[Stored dataset items]
^^^^

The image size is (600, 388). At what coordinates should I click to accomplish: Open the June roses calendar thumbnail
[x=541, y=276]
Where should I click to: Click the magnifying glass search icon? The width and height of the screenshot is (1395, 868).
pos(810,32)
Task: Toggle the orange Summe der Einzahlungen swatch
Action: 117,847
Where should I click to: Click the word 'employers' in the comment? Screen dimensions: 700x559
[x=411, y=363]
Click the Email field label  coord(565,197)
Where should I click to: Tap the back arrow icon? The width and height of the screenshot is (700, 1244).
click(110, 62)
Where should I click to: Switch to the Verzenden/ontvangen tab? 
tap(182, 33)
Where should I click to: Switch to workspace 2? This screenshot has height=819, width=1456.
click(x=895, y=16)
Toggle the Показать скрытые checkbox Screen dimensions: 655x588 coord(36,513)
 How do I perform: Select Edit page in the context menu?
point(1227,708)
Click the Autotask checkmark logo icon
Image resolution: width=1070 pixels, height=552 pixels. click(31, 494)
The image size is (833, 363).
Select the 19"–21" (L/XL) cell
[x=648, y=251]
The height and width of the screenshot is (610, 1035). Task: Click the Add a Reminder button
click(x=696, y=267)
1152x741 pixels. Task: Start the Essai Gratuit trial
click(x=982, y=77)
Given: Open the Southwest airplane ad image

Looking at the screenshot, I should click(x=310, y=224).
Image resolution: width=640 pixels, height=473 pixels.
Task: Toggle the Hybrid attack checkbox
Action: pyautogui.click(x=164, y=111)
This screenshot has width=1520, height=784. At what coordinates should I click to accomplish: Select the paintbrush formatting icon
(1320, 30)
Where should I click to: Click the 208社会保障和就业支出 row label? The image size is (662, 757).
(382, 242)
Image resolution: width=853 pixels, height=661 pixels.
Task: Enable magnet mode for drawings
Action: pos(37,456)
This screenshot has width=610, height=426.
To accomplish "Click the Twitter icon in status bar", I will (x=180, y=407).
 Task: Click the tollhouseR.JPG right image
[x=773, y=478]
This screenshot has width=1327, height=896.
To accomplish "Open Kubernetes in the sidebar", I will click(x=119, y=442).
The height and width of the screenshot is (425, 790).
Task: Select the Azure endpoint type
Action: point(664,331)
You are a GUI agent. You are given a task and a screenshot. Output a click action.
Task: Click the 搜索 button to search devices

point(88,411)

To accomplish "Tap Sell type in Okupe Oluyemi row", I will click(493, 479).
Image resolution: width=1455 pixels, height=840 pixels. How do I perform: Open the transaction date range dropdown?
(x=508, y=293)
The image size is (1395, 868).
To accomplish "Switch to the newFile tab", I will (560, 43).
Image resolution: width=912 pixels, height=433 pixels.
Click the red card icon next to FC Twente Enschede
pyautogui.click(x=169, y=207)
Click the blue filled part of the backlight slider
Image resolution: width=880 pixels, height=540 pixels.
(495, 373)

^^^^

__Required work__. For each record above, output it exactly as written.

__Result of the task__.
The image size is (600, 388). At what coordinates should I click to accomplish: Open the June roses calendar thumbnail
[x=541, y=276]
Where should I click to: Click the magnifying glass search icon? The width and height of the screenshot is (1395, 868).
pos(810,32)
Task: Toggle the orange Summe der Einzahlungen swatch
Action: 117,847
Where should I click to: Click the word 'employers' in the comment? Screen dimensions: 700x559
[x=411, y=363]
Click the Email field label  coord(565,197)
Where should I click to: Tap the back arrow icon? The width and height of the screenshot is (700, 1244).
click(110, 62)
Where should I click to: Switch to the Verzenden/ontvangen tab? 
tap(182, 33)
Where should I click to: Switch to workspace 2? This screenshot has height=819, width=1456.
click(x=895, y=16)
Toggle the Показать скрытые checkbox Screen dimensions: 655x588 coord(36,513)
 How do I perform: Select Edit page in the context menu?
point(1227,708)
Click the Autotask checkmark logo icon
Image resolution: width=1070 pixels, height=552 pixels. click(31, 494)
The image size is (833, 363).
Select the 19"–21" (L/XL) cell
[x=648, y=251]
The height and width of the screenshot is (610, 1035). Task: Click the Add a Reminder button
click(x=696, y=267)
1152x741 pixels. Task: Start the Essai Gratuit trial
click(x=982, y=77)
Given: Open the Southwest airplane ad image

Looking at the screenshot, I should click(x=310, y=224).
Image resolution: width=640 pixels, height=473 pixels.
Task: Toggle the Hybrid attack checkbox
Action: pyautogui.click(x=164, y=111)
This screenshot has width=1520, height=784. At what coordinates should I click to accomplish: Select the paintbrush formatting icon
(1320, 30)
Where should I click to: Click the 208社会保障和就业支出 row label? The image size is (662, 757).
(382, 242)
Image resolution: width=853 pixels, height=661 pixels.
Task: Enable magnet mode for drawings
Action: pos(37,456)
This screenshot has width=610, height=426.
To accomplish "Click the Twitter icon in status bar", I will (x=180, y=407).
 Task: Click the tollhouseR.JPG right image
[x=773, y=478]
This screenshot has width=1327, height=896.
To accomplish "Open Kubernetes in the sidebar", I will click(x=119, y=442).
The height and width of the screenshot is (425, 790).
Task: Select the Azure endpoint type
Action: point(664,331)
You are a GUI agent. You are given a task and a screenshot. Output a click action.
Task: Click the 搜索 button to search devices

point(88,411)

To accomplish "Tap Sell type in Okupe Oluyemi row", I will click(493, 479).
Image resolution: width=1455 pixels, height=840 pixels. How do I perform: Open the transaction date range dropdown?
(x=508, y=293)
The image size is (1395, 868).
To accomplish "Switch to the newFile tab", I will (560, 43).
Image resolution: width=912 pixels, height=433 pixels.
Click the red card icon next to FC Twente Enschede
pyautogui.click(x=169, y=207)
Click the blue filled part of the backlight slider
Image resolution: width=880 pixels, height=540 pixels.
(495, 373)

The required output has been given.